On Tuesday, Ohioans will vote on Issue 2, a referendum on Ohio Gov. John Kasich’s (R) anti-workers’ rights law Senate Bill 5 (SB5). The bill strips teachers, police, and firefighters of their rights to collective bargain for better wages and working conditions. The bill is deeply unpopular.
But while most Republicans at least acknowledge that the law disadvantages public employees, one Republican thinks the opposite. This summer, Ohio Treasurer and U.S. Senate candidate Josh Mandel said he supported Senate Bill 5 because the law, in his mind, actually “respect[s] police, and firefighters, and teachers” by giving “fiscal conservatives” the tools to ignore collective bargaining rights, which somehow “insur[es]that there is a state and there are local governments” down the road:
MANDEL: Well I’ve been supportive of Senate Bill 5…In my mind, it’s not about going after police, and firefighters and teachers. It’s about respecting police, and firefighters, and teachers and insuring that there is a state and there are local governments long into the future so that we have communities here in the state. The current level of spending in our state and our country? Simply unacceptable. And I think we need to put the tools in the tool belts of local government leaders and also people who are fiscal conservatives to bring this state into a sense of fiscal health. And that’s one of the reasons I’ve been supportive.
In what must come as a surprise to Mandel, Ohio’s teachers, police, firefighters, and even veterans feel slighted — not respected — by this bill. SB5 strips unions of the right to negotiate wages, eliminates pay increases, and completely bans the right to strike. As public officials and unions both note, teachers and safety forces have already made substantial sacrifices — including zero pay raises and paying more for health insurance — to accommodate the tough economy.
As the Marion, Ohio Chief of Police Thomas Bell noted in an op-ed today, his police officers “already pay more than 20 percent of their health care” and traded the city pension “pick-ups” for actual pay raises. Noting that the cuts don’t actually apply to the public officials who created the law, Bell said safety forces “cannot continue to do more with less without tragic results”:
The cuts that are mandated by Issue 2 do not apply to those in Columbus who created this law. How they can exempt themselves from such a law is not only ridiculous, it is unfair and “business as usual” for those politicians.
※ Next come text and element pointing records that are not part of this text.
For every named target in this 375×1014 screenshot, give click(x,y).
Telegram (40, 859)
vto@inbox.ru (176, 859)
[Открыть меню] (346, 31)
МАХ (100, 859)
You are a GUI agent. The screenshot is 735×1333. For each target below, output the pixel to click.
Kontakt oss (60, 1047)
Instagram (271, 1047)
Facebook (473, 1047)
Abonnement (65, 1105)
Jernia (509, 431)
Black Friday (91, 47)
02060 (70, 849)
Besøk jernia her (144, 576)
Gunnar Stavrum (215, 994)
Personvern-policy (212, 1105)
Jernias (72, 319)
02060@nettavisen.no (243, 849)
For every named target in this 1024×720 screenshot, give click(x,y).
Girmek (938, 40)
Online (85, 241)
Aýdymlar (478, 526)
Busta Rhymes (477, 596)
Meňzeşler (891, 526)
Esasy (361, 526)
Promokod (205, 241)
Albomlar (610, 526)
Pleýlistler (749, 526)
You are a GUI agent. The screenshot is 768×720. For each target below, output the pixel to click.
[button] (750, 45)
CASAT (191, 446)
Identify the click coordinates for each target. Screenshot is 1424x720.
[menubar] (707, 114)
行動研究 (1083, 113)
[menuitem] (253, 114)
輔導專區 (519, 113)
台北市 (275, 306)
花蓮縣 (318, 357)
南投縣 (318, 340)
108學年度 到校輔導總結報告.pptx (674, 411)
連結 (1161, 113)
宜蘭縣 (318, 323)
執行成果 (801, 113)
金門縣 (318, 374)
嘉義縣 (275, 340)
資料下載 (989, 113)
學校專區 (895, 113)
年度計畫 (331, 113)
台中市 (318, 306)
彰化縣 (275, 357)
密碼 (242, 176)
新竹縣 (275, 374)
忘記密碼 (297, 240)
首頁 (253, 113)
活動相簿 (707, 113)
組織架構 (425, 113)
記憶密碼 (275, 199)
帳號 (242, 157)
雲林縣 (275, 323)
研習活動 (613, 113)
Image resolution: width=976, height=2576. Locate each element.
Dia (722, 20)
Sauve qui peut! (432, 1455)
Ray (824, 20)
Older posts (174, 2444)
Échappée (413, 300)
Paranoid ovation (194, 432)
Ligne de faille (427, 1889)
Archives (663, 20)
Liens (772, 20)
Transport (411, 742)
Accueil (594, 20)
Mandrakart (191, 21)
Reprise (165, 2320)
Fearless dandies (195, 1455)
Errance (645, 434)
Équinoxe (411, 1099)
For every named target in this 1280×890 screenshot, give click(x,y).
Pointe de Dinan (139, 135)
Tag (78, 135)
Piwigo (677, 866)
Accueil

It is not the fault of police officers, school teachers or firefighters that our state and local economies are in such a mess. The employees at our department have done their part, giving up more than $480,000 this year alone. That comes in the form of give-backs, furlough days, higher health care contributions and concessions. Our police department is supposed to have 69 officers, and we have only 57. We cannot continue to do more with less without tragic results.
Even Republicans don’t buy that this law in anyway respects teachers, police, and firefighters nor that it helps state and local governments. As retired Republican Ohio Supreme Court Judge Andy Douglas pointed out, Senate Bill 5 actually forces governments to face the prospect of safety forces work stoppages, something that spurred Ohio to develop the 1993 collective bargaining law in the first place. And as the Republican Mayor of Lancaster Ohio David Smith pointed out, the law actually doesn’t “save the day for anybody.” It’s the Republicans budget cuts, not the bargaining units, that actually forced him to layoff 13 firefighters and close a fire station, he said.